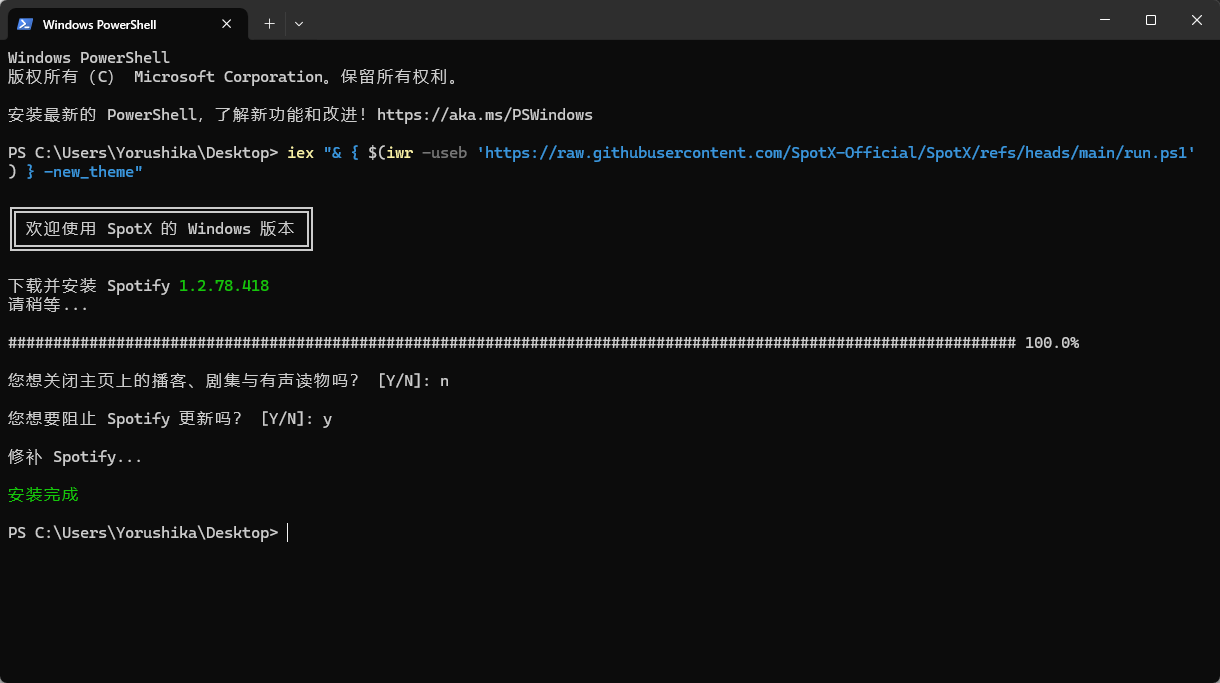The width and height of the screenshot is (1220, 683).
Task: Click the 修补 Spotify... status line
Action: click(75, 457)
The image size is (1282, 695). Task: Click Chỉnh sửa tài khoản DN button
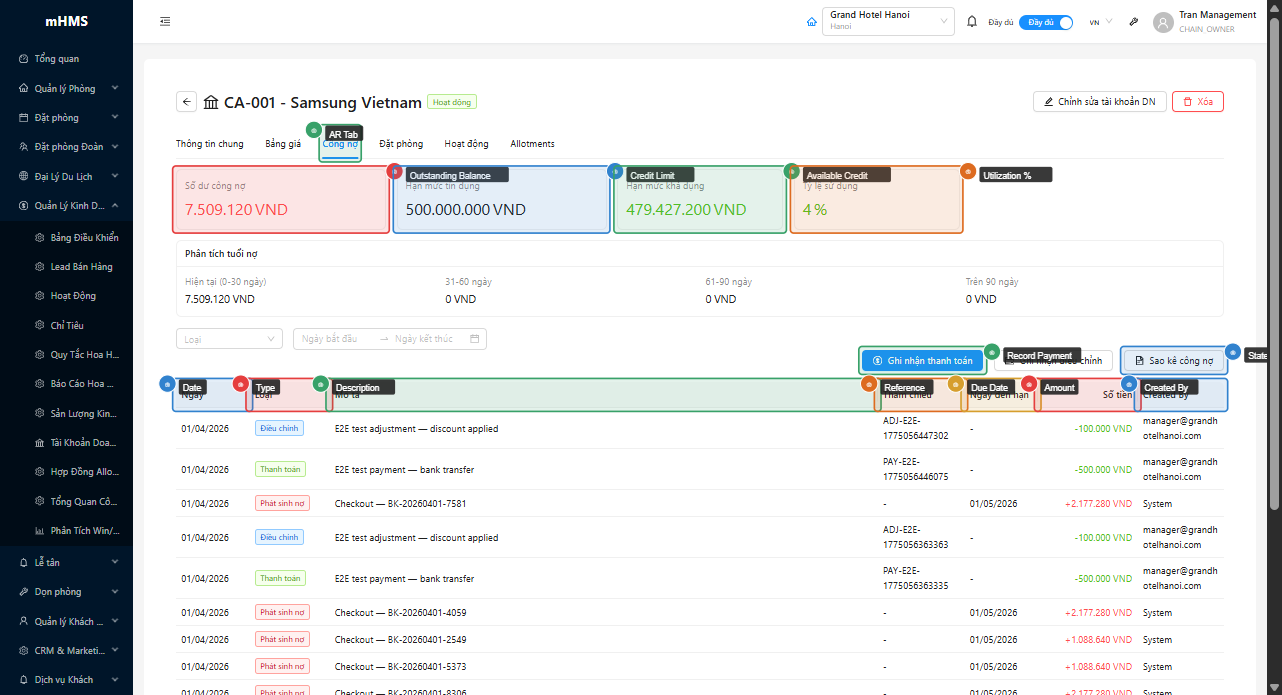[x=1098, y=102]
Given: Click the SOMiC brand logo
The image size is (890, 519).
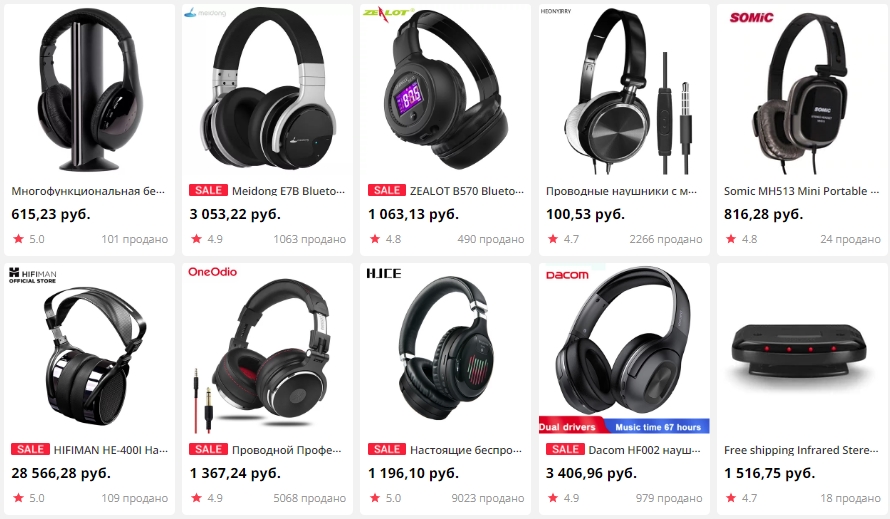Looking at the screenshot, I should pos(751,18).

» **PROBLEM STATEMENT**
Your copy must start at the line that holds "Given: Click the SOMiC brand logo" and end at the last line of the data, both included; it must contain no pictures.

» **REPLY**
Given: Click the SOMiC brand logo
The image size is (890, 519).
Looking at the screenshot, I should pos(751,18).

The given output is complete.